In case you have not read this post you probably should before you continue here.
To anyone who has tried to run a business in Nigeria the story probably sounds very familiar. At every corner there are a plethora of government agencies each with some legal mandate to do something which gives them the authority to extract payments from you.
We all know these agencies are really bad for the economy. A quick perusal of the previously linked post will show that the costs associated with these agencies is significant. Businesses that are trying to compete with imports cannot do so under this type of set up.
Again this is not news. We have known this for years. So why do we, as a country, keep adding even more agencies?

The answer is politics and political patronage. You see politicians come with innovative ways to distributes rents to their loyal “subjects”. One of the easier ways is to identify some phantom problem which needs government intervention, enact a law to regulate it, stack up the boards and management with your loyal subjects, fill up the agency with the lower cadre of your support base, and give them the power to extract rents from whoever the target is. In essence, the typical government agency is set up to as a reward to political stooges.

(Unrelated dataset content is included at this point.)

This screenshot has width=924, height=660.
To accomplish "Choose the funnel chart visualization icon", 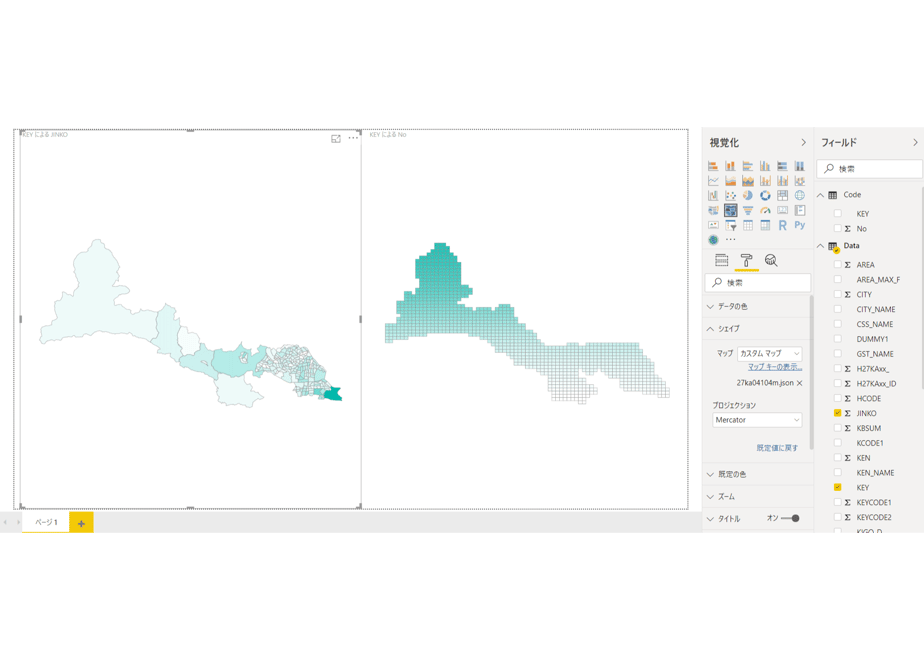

This is not to say that all agencies are of the sort. There are many agencies doing actual work that needs to be done. Although, I would wager that those are few and far between.
It is important to understand the political patronage system because trying to resolve the issue by creating streamlined processes and e-governance platforms and all that will have very limited impact.

So how do we deal with the problem? In my opinion the missing link is that we the people do not act to prevent politicians from restricting our economic freedoms. There are no consequences to either the federal or state governments or their legislators who perpetuate the creation of these agencies. And we do not act because we do not have a national philosophy about the rationale behind government intervention. We just go with the flow. We do not have an answer to the question: when is it OK to surrender our economic freedoms?
At every turn we have politicians working round the clock to restrict our economic freedoms, be it to trade freely, or to interact internationally, and so on. As a people we do not work hard enough to protect out basic freedoms or to expand it.

In the words of Martin Luther King Jr.: Freedom is never voluntarily given by the oppressor, it is must be demanded by the oppressed.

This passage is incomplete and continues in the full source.